The battery discharges during your peak demand intervals (often 15-minute windows) to clip the demand-charge meter reading. Even a small battery (50–100 kWh) can reduce monthly demand charges substantially if your peak is concentrated in a few hours per day.

What's the payback for commercial batteries?

Highly site-dependent. Sites with high demand charges and predictable peak windows: 4–6 years. Sites with flatter load profiles: 8–12 years. Sites pairing demand-charge reduction with solar self-consumption and resilience value: often 5–7 years.

Can commercial batteries participate in utility programs?

Yes in many territories. Programs include capacity payments, demand response (battery commits to discharge when utility calls), and (in CA) the Self-Generation Incentive Program (SGIP) which directly pays for battery installation. Check your state's offerings.

What's the typical commercial battery brand?
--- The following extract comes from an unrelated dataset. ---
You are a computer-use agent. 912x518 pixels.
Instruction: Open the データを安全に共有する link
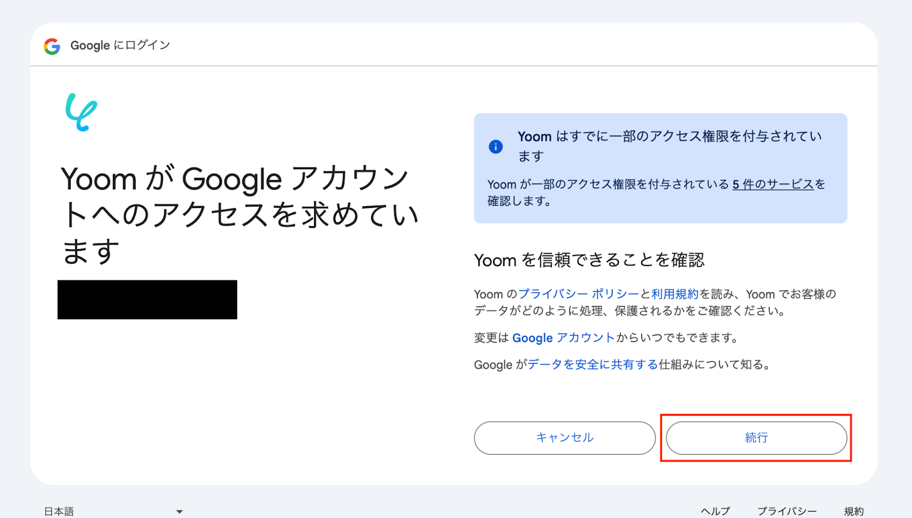point(593,365)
Tesla Megapack, Fluence, EnerSys, Wartsila, and increasingly Chinese-OEM systems (subject to FEOC compliance). For smaller commercial (30–500 kWh), Tesla Powerwall stacks, Generac PWRcell, EnerSys, and EG4 commercial are common. See FEOC rules for component-sourcing implications.

Is the battery code different from residential?

Commercial uses NEC Article 706 + NFPA 855 (the same fire-safety standard) with higher aggregate limits and different separation requirements. Most commercial battery installations require dedicated battery rooms or outdoor enclosures. See building & electrical codes.

8. Commercial Peak Shaving — FAQ

How commercial buildings use solar + storage to clip utility demand charges.

What is peak shaving?

Reducing your peak grid demand — usually measured in 15- or 30-minute intervals — to lower demand charges on your utility bill. A battery discharges during the demand-meter window to mask high consumption, then recharges off-peak.

What's a demand charge?

A separate line item on commercial bills based on your highest 15-minute peak kW during the billing period (or the year, depending on tariff). At $15–$30/kW, a single 200 kW peak event can drive $3,000–$6,000 of monthly demand charge. Some commercial bills have demand charges that exceed energy charges.

How big a battery do I need for peak shaving?

Calculate the difference between your "everyday" peak (~80th percentile) and your true monthly peak (100th percentile). Multiply by the duration of your peak event (typically 1–3 hours). That's the kWh capacity. A typical mid-sized commercial site needs 100–500 kWh.

What's the payback for peak shaving alone?

Strongly site-dependent. Sites with predictable concentrated peaks (manufacturing 2–5pm shifts, EV depots, cold storage compressors): 3–5 years. Sites with flatter load profiles where peaks are unpredictable: 7–10 years — sometimes never on demand-charge alone.

What's the dispatch strategy?

Modern commercial battery management systems use predictive algorithms: they forecast the day's load, identify the likely peak window, and reserve battery capacity for that window. Some also use machine learning on historical demand patterns to improve accuracy over time. Forecasting accuracy directly drives savings — bad predictions mean missed peaks (no savings) or unnecessary cycling (battery wear).

Can I combine peak shaving with solar?

Yes — this is the most common 2026 commercial design. The battery does double duty: store solar production for evening peak self-consumption AND clip demand spikes when they occur. Dispatch logic prioritizes peak-shaving on demand-charge days and solar-shift on other days.

What about ratchet clauses?

Some utility tariffs have "demand ratchets" where this month's billed demand is the higher of (a) this month's peak or (b) some percentage (typically 75–90%) of your 12-month rolling peak. That makes a single bad peak month cost you for an entire year. Peak shaving is especially valuable on ratchet tariffs — one prevented peak can pay for the battery.

Will my utility allow it?

Almost always yes — reducing your peak helps the utility too. But you must comply with interconnection rules (IEEE 1547-2018 + UL 1741 SB) and notify the utility of any storage on the meter. Most utilities now have explicit storage-interconnection processes.